The judicial system may need to adapt to allow climate change cases to be heard in court.
Climate change activists have found they cannot turn to the Trump Administration for help, and Congress is gridlocked. Can these activists turn to the only remaining branch of government, the judicial branch, for relief? That all depends on whether a judge will hear their case.
In a recent paper, Ian Curry, a law student at the Elisabeth Haub School of Law at Pace University, argues that the courts should adapt to the unique dilemmas of climate change by making it easier for judges to hear climate-related cases.
Currently, the requirements to get into court are difficult for climate change litigants to meet, Curry argues. He asserts that courts need to lower these barriers so that climate change litigants can receive their day in court.
One of the hurdles blocking lawsuits from entering the courtroom is called “standing.” Standing acts as a gatekeeper to the court and determines whether the litigants have the right to have their dispute decided by the court. To meet the standing test, litigants must satisfy three requirements: they suffered a distinctive injury, the party they are suing caused the injury, and the court can remedy the harm.
Curry explains that climate change cases or controversies do not fit neatly into the traditional standing requirements. The first requirement, distinctive injury, is difficult to prove because the effects of climate change are global, affecting billions of people. The second requirement, causation, is similarly challenging because widespread impacts of climate change cannot be traced directly to a single emitter of pollution and many people are affected. The consequences can take years to manifest, distancing the perpetrators from the victims. The final requirement, court remediation, is also difficult because no single court order can reverse the effects of climate change.
Curry argues that the distinctive injury and causation requirements should be relaxed. Due to the “ubiquitous nature of the consequences of climate change,” the first two standing requirements should be assumed for “scientifically supportable climate change injuries,” he explains. Adopting a rebuttable presumption of distinctive injury and causation would streamline judicial procedure and open the door for a wave of climate change litigation.
Changing standing requirements has been met with criticism, though. Some people are opposed to changing the requirement due to its constitutional roots. Others argue that using judicial intervention to address climate change violates the separation of powers. In a 2017 case involving a climate-related claim, the presiding judge specifically expressed concerns about using judges to regulate executive actions.
Curry concedes that standing requirements are justified and even necessary in traditional litigation because they guard against overburdening the courts and they help ensure legitimate claims. Climate change, however, is a distinctive problem and requires distinctive solutions.
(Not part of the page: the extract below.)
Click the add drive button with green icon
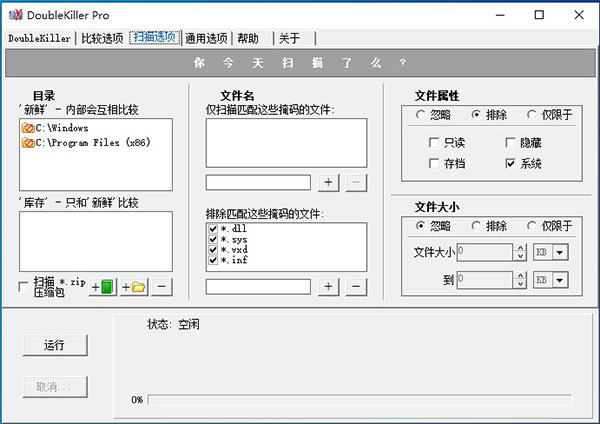The height and width of the screenshot is (424, 600). pyautogui.click(x=103, y=287)
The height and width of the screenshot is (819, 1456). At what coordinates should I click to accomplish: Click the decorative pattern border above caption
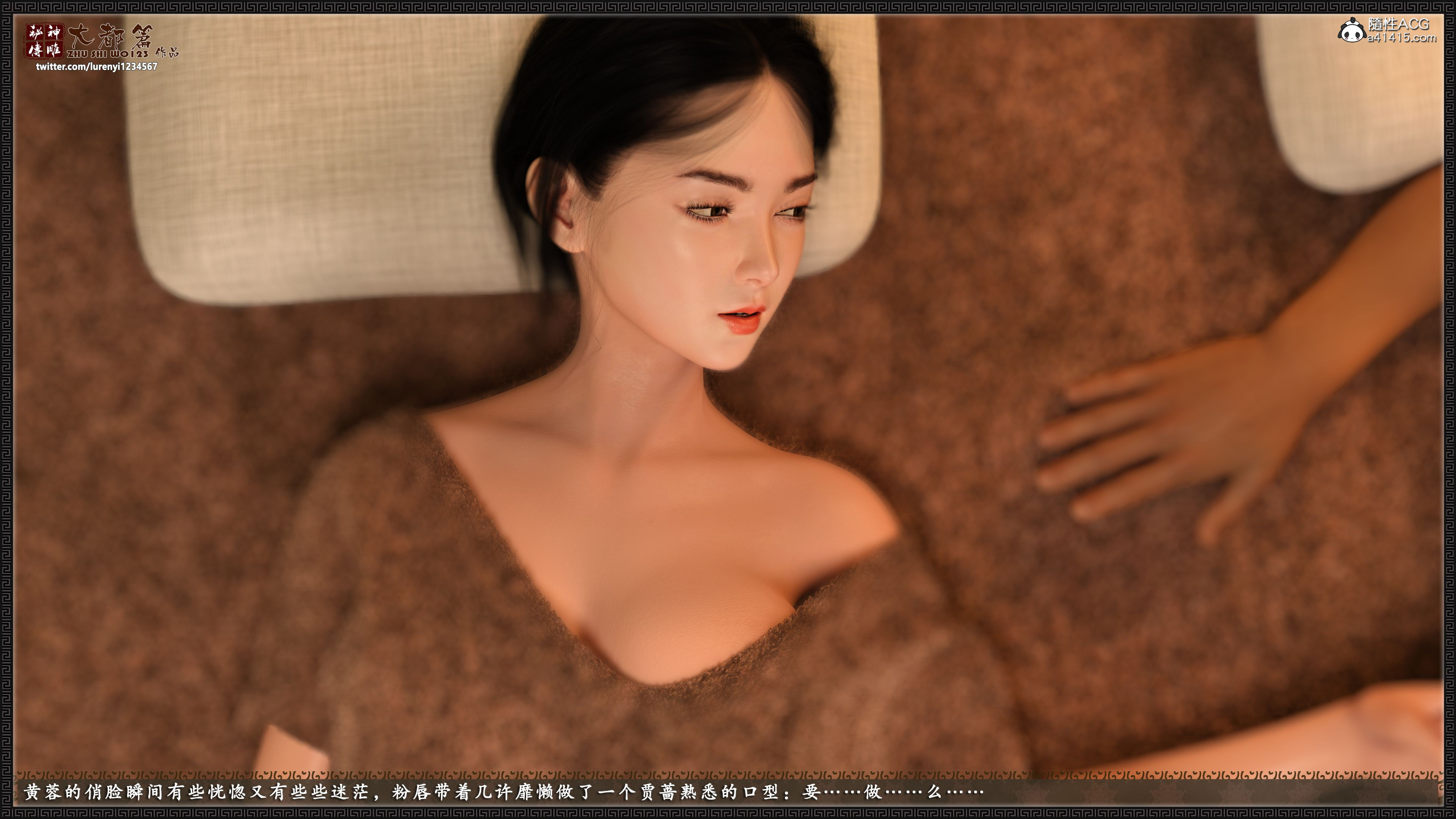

The courts have expressed willingness to modify the strict standing requirements in some environmental litigation. Curry points to Massachusetts v. EPA as a victory for climate activists. In that case, the state of Massachusetts successfully sued the Environmental Protection Agency (EPA) for failing to regulate greenhouse gas emissions.
Pointing to the threat of rising seas, the court ruled that Massachusetts suffered an injury because its coastal lands were flooding and faced irreparable damage in the future. The flooding was a distinctive injury because it was happening to Massachusetts specifically and not to every state generally. Climate science shows that greenhouse gas emissions contribute to rising sea levels, so EPA’s failure to regulate these emissions contributed to Massachusetts’s harm, establishing causation. Finally, the court found that EPA could make at least a small difference by regulating greenhouse gas emissions, showing that judicial action could remedy at least some of the harm.
Although Massachusetts v. EPA reveals progress for climate change litigants, it is unclear if the court’s justification in this case can be used by individual citizens bringing lawsuits. A key finding in the case was Massachusetts’s status as a sovereign state. The ruling in Massachusetts v. EPA largely relied on the argument that the federal government was pre-empting Massachusetts’s authority to govern greenhouse gases, so Massachusetts had a valid claim to require EPA to regulate in its place. Citizens do not have sovereignty or the right to govern, so Curry argues that the ruling will be difficult to transfer to the individual citizens of each state.
In Juliana v. United States, young people from around the country are suing the United States government for depriving them of their “life, liberty, and property.” Due to the government’s failure to regulate fossil fuels, the litigants argue that they have suffered personal injuries, such as their schools and homes flooding, and their allergies and asthma worsening. Judge Aiken allowed the suit to continue, reportedly asserting, “I have no doubt that the right to a climate system capable of sustaining human life is fundamental to a free and ordered society.”
The government asserted that the litigants failed every requirement for standing. It also argued that “no federal court has the power to perform such a sweeping policy review” and no federal court in history has taken the actions that the litigants are requesting.
Although Judge Aiken granted standing, the case has been delayed from going to trial for over four years. The government has filed many motions in attempts to get the trial delayed and eventually prevented from going to trial.
Curry asserts that although there will be challenges in using the courts to address climate change, the judicial system offers a good place to start. He explains that lowering the barriers to entry for climate change lawsuits may put pressure on the legislature to enact new legislation and spark executive action.